## PROMPT
All of the entries below need to be repeated exactly.

## RECORDS PROVIDED
════════════════════

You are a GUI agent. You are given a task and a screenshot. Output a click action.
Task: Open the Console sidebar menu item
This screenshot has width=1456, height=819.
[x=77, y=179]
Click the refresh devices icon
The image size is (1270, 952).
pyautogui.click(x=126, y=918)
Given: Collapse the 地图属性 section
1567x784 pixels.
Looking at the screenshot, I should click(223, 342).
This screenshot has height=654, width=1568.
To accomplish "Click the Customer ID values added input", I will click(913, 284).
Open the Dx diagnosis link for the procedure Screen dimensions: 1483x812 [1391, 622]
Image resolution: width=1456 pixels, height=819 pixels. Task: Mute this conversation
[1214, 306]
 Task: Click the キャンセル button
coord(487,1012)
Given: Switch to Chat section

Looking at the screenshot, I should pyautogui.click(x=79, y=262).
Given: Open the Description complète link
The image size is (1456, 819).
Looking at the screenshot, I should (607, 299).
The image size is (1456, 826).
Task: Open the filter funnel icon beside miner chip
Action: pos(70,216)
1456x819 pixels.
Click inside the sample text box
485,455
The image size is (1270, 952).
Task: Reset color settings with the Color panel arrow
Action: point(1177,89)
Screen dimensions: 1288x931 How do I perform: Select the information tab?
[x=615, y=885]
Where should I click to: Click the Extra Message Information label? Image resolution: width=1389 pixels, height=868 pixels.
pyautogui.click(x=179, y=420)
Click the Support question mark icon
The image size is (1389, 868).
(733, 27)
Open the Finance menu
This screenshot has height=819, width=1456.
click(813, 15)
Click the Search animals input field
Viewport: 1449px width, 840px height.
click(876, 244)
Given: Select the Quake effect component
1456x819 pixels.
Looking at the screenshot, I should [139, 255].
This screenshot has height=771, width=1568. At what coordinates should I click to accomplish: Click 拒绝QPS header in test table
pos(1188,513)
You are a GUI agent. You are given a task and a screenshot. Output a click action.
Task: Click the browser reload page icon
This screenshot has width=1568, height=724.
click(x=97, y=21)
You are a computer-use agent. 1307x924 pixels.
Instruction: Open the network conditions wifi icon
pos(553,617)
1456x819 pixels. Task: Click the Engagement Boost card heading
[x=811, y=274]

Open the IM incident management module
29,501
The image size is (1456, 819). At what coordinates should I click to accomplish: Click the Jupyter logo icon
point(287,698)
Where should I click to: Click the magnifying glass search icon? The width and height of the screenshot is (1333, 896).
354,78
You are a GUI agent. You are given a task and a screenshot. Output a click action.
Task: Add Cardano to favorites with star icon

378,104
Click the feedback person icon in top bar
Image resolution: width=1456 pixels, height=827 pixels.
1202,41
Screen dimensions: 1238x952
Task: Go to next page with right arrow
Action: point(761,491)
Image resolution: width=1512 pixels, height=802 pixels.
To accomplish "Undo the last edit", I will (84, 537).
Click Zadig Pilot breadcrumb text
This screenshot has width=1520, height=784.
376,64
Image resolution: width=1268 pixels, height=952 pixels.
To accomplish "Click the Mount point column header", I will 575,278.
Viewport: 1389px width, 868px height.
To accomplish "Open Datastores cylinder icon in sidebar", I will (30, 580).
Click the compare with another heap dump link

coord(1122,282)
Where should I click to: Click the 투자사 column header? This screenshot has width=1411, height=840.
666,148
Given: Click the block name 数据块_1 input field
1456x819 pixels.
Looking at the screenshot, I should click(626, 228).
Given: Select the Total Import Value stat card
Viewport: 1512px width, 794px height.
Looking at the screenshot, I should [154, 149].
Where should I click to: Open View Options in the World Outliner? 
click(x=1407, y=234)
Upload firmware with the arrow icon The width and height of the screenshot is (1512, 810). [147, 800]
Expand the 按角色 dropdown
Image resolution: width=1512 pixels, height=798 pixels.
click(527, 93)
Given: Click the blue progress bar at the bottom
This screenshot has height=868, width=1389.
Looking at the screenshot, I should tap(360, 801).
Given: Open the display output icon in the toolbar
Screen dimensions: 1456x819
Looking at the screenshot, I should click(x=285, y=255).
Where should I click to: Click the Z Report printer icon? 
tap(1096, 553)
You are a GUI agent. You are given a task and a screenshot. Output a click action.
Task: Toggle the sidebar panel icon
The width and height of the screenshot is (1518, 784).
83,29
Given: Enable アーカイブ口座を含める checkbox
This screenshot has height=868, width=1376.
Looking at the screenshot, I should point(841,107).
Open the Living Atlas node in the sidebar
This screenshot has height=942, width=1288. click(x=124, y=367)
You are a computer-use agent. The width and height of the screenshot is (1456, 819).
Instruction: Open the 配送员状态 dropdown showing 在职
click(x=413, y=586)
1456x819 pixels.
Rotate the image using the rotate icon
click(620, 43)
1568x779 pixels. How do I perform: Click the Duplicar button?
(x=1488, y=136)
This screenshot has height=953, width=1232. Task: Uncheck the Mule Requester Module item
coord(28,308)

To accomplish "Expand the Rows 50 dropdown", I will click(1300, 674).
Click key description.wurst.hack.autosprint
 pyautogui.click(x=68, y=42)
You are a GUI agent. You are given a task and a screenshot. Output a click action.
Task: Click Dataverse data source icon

════════════════════

## YOUR RESPONSE
You are a GUI agent. You are given a task and a screenshot. Output a click action.
Task: Open the Console sidebar menu item
This screenshot has width=1456, height=819.
[x=77, y=179]
Click the refresh devices icon
The image size is (1270, 952).
pyautogui.click(x=126, y=918)
Given: Collapse the 地图属性 section
1567x784 pixels.
Looking at the screenshot, I should click(223, 342).
This screenshot has height=654, width=1568.
To accomplish "Click the Customer ID values added input", I will click(913, 284).
Open the Dx diagnosis link for the procedure Screen dimensions: 1483x812 [1391, 622]
Image resolution: width=1456 pixels, height=819 pixels. Task: Mute this conversation
[1214, 306]
 Task: Click the キャンセル button
coord(487,1012)
Given: Switch to Chat section

Looking at the screenshot, I should pyautogui.click(x=79, y=262).
Given: Open the Description complète link
The image size is (1456, 819).
Looking at the screenshot, I should (607, 299).
The image size is (1456, 826).
Task: Open the filter funnel icon beside miner chip
Action: pos(70,216)
1456x819 pixels.
Click inside the sample text box
485,455
The image size is (1270, 952).
Task: Reset color settings with the Color panel arrow
Action: point(1177,89)
Screen dimensions: 1288x931 How do I perform: Select the information tab?
[x=615, y=885]
Where should I click to: Click the Extra Message Information label? Image resolution: width=1389 pixels, height=868 pixels.
pyautogui.click(x=179, y=420)
Click the Support question mark icon
The image size is (1389, 868).
(733, 27)
Open the Finance menu
This screenshot has height=819, width=1456.
click(813, 15)
Click the Search animals input field
Viewport: 1449px width, 840px height.
click(876, 244)
Given: Select the Quake effect component
1456x819 pixels.
Looking at the screenshot, I should [139, 255].
This screenshot has height=771, width=1568. At what coordinates should I click to accomplish: Click 拒绝QPS header in test table
pos(1188,513)
You are a GUI agent. You are given a task and a screenshot. Output a click action.
Task: Click the browser reload page icon
This screenshot has width=1568, height=724.
click(x=97, y=21)
You are a computer-use agent. 1307x924 pixels.
Instruction: Open the network conditions wifi icon
pos(553,617)
1456x819 pixels. Task: Click the Engagement Boost card heading
[x=811, y=274]

Open the IM incident management module
29,501
The image size is (1456, 819). At what coordinates should I click to accomplish: Click the Jupyter logo icon
point(287,698)
Where should I click to: Click the magnifying glass search icon? The width and height of the screenshot is (1333, 896).
354,78
You are a GUI agent. You are given a task and a screenshot. Output a click action.
Task: Add Cardano to favorites with star icon

378,104
Click the feedback person icon in top bar
Image resolution: width=1456 pixels, height=827 pixels.
1202,41
Screen dimensions: 1238x952
Task: Go to next page with right arrow
Action: point(761,491)
Image resolution: width=1512 pixels, height=802 pixels.
To accomplish "Undo the last edit", I will (84, 537).
Click Zadig Pilot breadcrumb text
This screenshot has width=1520, height=784.
376,64
Image resolution: width=1268 pixels, height=952 pixels.
To accomplish "Click the Mount point column header", I will 575,278.
Viewport: 1389px width, 868px height.
To accomplish "Open Datastores cylinder icon in sidebar", I will (30, 580).
Click the compare with another heap dump link

coord(1122,282)
Where should I click to: Click the 투자사 column header? This screenshot has width=1411, height=840.
666,148
Given: Click the block name 数据块_1 input field
1456x819 pixels.
Looking at the screenshot, I should click(626, 228).
Given: Select the Total Import Value stat card
Viewport: 1512px width, 794px height.
Looking at the screenshot, I should [154, 149].
Where should I click to: Open View Options in the World Outliner? 
click(x=1407, y=234)
Upload firmware with the arrow icon The width and height of the screenshot is (1512, 810). [147, 800]
Expand the 按角色 dropdown
Image resolution: width=1512 pixels, height=798 pixels.
click(527, 93)
Given: Click the blue progress bar at the bottom
This screenshot has height=868, width=1389.
Looking at the screenshot, I should tap(360, 801).
Given: Open the display output icon in the toolbar
Screen dimensions: 1456x819
Looking at the screenshot, I should click(x=285, y=255).
Where should I click to: Click the Z Report printer icon? 
tap(1096, 553)
You are a GUI agent. You are given a task and a screenshot. Output a click action.
Task: Toggle the sidebar panel icon
The width and height of the screenshot is (1518, 784).
83,29
Given: Enable アーカイブ口座を含める checkbox
This screenshot has height=868, width=1376.
Looking at the screenshot, I should point(841,107).
Open the Living Atlas node in the sidebar
This screenshot has height=942, width=1288. click(x=124, y=367)
You are a computer-use agent. The width and height of the screenshot is (1456, 819).
Instruction: Open the 配送员状态 dropdown showing 在职
click(x=413, y=586)
1456x819 pixels.
Rotate the image using the rotate icon
click(620, 43)
1568x779 pixels. How do I perform: Click the Duplicar button?
(x=1488, y=136)
This screenshot has height=953, width=1232. Task: Uncheck the Mule Requester Module item
coord(28,308)

To accomplish "Expand the Rows 50 dropdown", I will click(1300, 674).
Click key description.wurst.hack.autosprint
 pyautogui.click(x=68, y=42)
You are a GUI agent. You are given a task and a screenshot. Output a click action.
Task: Click Dataverse data source icon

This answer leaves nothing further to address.